### STORED DATA

________

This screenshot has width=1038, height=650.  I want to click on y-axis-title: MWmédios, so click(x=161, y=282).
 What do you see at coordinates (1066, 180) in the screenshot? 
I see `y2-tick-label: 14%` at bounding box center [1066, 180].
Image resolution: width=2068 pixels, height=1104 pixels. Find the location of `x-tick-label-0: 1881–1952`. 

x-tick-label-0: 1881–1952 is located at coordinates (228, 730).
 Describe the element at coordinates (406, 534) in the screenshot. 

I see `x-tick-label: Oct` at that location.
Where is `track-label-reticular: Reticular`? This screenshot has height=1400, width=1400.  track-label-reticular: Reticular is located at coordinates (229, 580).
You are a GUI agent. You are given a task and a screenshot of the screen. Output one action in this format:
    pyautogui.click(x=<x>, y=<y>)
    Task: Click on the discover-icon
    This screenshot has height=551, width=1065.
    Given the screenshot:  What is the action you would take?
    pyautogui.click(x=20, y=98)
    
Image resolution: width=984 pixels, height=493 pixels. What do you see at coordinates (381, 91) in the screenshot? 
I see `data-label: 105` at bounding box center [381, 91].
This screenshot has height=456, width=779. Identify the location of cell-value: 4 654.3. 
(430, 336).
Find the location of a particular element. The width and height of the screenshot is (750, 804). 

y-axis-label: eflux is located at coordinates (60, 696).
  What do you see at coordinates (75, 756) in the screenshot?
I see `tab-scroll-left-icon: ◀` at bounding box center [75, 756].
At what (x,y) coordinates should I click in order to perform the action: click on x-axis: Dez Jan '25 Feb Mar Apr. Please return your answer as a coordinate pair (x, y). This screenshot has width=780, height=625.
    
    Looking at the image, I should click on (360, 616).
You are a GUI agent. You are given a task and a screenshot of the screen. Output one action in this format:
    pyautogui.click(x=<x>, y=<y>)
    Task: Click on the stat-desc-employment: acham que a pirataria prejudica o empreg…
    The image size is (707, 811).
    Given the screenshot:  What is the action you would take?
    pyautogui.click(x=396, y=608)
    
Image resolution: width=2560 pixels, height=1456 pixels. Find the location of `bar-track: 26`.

________

### PROMPT
Render every line of the rows above as a Markdown table with two columns, Number and Content, and omit blank lines.

### EXERCISE ANSWER
| Number | Content |
|---|---|
| 1 | This screenshot has width=1038, height=650.  I want to click on y-axis-title: MWmédios, so click(x=161, y=282). |
| 2 |  What do you see at coordinates (1066, 180) in the screenshot?  |
| 3 | I see `y2-tick-label: 14%` at bounding box center [1066, 180]. |
| 4 | Image resolution: width=2068 pixels, height=1104 pixels. Find the location of `x-tick-label-0: 1881–1952`.  |
| 5 | x-tick-label-0: 1881–1952 is located at coordinates (228, 730). |
| 6 |  Describe the element at coordinates (406, 534) in the screenshot.  |
| 7 | I see `x-tick-label: Oct` at that location. |
| 8 | Where is `track-label-reticular: Reticular`? This screenshot has height=1400, width=1400.  track-label-reticular: Reticular is located at coordinates (229, 580). |
| 9 | You are a GUI agent. You are given a task and a screenshot of the screen. Output one action in this format: |
| 10 |     pyautogui.click(x=<x>, y=<y>) |
| 11 |     Task: Click on the discover-icon |
| 12 |     This screenshot has height=551, width=1065. |
| 13 |     Given the screenshot:  What is the action you would take? |
| 14 |     pyautogui.click(x=20, y=98) |
| 15 | Image resolution: width=984 pixels, height=493 pixels. What do you see at coordinates (381, 91) in the screenshot?  |
| 16 | I see `data-label: 105` at bounding box center [381, 91]. |
| 17 | This screenshot has height=456, width=779. Identify the location of cell-value: 4 654.3.  |
| 18 | (430, 336). |
| 19 | Find the location of a particular element. The width and height of the screenshot is (750, 804).  |
| 20 | y-axis-label: eflux is located at coordinates (60, 696). |
| 21 |   What do you see at coordinates (75, 756) in the screenshot? |
| 22 | I see `tab-scroll-left-icon: ◀` at bounding box center [75, 756]. |
| 23 | At what (x,y) coordinates should I click in order to perform the action: click on x-axis: Dez Jan '25 Feb Mar Apr. Please return your answer as a coordinate pair (x, y). This screenshot has width=780, height=625. |
| 24 |     Looking at the image, I should click on (360, 616). |
| 25 | You are a GUI agent. You are given a task and a screenshot of the screen. Output one action in this format: |
| 26 |     pyautogui.click(x=<x>, y=<y>) |
| 27 |     Task: Click on the stat-desc-employment: acham que a pirataria prejudica o empreg… |
| 28 |     The image size is (707, 811). |
| 29 |     Given the screenshot:  What is the action you would take? |
| 30 |     pyautogui.click(x=396, y=608) |
| 31 | Image resolution: width=2560 pixels, height=1456 pixels. Find the location of `bar-track: 26`. |